*GIVEN DATA*
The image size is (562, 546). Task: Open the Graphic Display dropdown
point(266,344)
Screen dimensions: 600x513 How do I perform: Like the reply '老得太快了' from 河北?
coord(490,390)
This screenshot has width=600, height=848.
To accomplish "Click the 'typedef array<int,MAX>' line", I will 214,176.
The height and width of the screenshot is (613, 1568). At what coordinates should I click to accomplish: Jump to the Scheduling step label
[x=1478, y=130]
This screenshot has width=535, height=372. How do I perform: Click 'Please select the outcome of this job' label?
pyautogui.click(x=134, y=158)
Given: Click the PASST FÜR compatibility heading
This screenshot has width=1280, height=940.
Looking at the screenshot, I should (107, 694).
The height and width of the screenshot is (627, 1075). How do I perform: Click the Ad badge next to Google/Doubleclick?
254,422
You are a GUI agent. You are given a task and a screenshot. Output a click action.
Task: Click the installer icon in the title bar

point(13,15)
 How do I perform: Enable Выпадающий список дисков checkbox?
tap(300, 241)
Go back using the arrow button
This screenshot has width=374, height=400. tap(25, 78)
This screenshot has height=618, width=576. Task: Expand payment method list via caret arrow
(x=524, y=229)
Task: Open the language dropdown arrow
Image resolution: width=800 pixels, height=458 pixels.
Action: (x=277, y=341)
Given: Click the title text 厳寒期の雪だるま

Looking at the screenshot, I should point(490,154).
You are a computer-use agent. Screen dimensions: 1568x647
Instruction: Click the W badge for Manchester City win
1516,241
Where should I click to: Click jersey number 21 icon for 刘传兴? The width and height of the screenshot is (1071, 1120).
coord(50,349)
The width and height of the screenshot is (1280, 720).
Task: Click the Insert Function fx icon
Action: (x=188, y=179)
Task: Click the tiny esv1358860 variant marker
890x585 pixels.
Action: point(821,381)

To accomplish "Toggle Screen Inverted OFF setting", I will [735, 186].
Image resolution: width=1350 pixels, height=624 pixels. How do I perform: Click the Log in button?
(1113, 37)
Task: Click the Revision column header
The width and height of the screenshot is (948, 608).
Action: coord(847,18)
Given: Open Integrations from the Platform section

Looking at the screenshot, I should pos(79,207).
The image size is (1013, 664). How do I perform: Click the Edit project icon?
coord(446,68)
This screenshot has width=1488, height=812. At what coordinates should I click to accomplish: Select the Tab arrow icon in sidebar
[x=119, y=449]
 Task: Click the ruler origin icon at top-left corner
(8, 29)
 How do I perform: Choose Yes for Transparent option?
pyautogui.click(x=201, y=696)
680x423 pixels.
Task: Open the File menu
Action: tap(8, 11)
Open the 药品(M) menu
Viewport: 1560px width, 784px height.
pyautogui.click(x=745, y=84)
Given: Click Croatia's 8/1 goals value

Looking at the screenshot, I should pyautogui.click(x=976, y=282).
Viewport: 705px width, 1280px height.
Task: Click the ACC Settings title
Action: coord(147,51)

*YOUR ASSIGNMENT*
Could you copy out all the material word for word?

*TASK ANSWER*
The image size is (562, 546). Task: Open the Graphic Display dropdown
point(266,344)
Screen dimensions: 600x513 How do I perform: Like the reply '老得太快了' from 河北?
coord(490,390)
This screenshot has width=600, height=848.
To accomplish "Click the 'typedef array<int,MAX>' line", I will 214,176.
The height and width of the screenshot is (613, 1568). At what coordinates should I click to accomplish: Jump to the Scheduling step label
[x=1478, y=130]
This screenshot has width=535, height=372. How do I perform: Click 'Please select the outcome of this job' label?
pyautogui.click(x=134, y=158)
Given: Click the PASST FÜR compatibility heading
This screenshot has width=1280, height=940.
Looking at the screenshot, I should (107, 694).
The height and width of the screenshot is (627, 1075). How do I perform: Click the Ad badge next to Google/Doubleclick?
254,422
You are a GUI agent. You are given a task and a screenshot. Output a click action.
Task: Click the installer icon in the title bar

point(13,15)
 How do I perform: Enable Выпадающий список дисков checkbox?
tap(300, 241)
Go back using the arrow button
This screenshot has width=374, height=400. tap(25, 78)
This screenshot has height=618, width=576. Task: Expand payment method list via caret arrow
(x=524, y=229)
Task: Open the language dropdown arrow
Image resolution: width=800 pixels, height=458 pixels.
Action: (x=277, y=341)
Given: Click the title text 厳寒期の雪だるま

Looking at the screenshot, I should point(490,154).
You are a computer-use agent. Screen dimensions: 1568x647
Instruction: Click the W badge for Manchester City win
1516,241
Where should I click to: Click jersey number 21 icon for 刘传兴? The width and height of the screenshot is (1071, 1120).
coord(50,349)
The width and height of the screenshot is (1280, 720).
Task: Click the Insert Function fx icon
Action: (x=188, y=179)
Task: Click the tiny esv1358860 variant marker
890x585 pixels.
Action: point(821,381)

To accomplish "Toggle Screen Inverted OFF setting", I will [735, 186].
Image resolution: width=1350 pixels, height=624 pixels. How do I perform: Click the Log in button?
(1113, 37)
Task: Click the Revision column header
The width and height of the screenshot is (948, 608).
Action: coord(847,18)
Given: Open Integrations from the Platform section

Looking at the screenshot, I should pos(79,207).
The image size is (1013, 664). How do I perform: Click the Edit project icon?
coord(446,68)
This screenshot has width=1488, height=812. At what coordinates should I click to accomplish: Select the Tab arrow icon in sidebar
[x=119, y=449]
 Task: Click the ruler origin icon at top-left corner
(8, 29)
 How do I perform: Choose Yes for Transparent option?
pyautogui.click(x=201, y=696)
680x423 pixels.
Task: Open the File menu
Action: tap(8, 11)
Open the 药品(M) menu
Viewport: 1560px width, 784px height.
pyautogui.click(x=745, y=84)
Given: Click Croatia's 8/1 goals value

Looking at the screenshot, I should pyautogui.click(x=976, y=282).
Viewport: 705px width, 1280px height.
Task: Click the ACC Settings title
Action: coord(147,51)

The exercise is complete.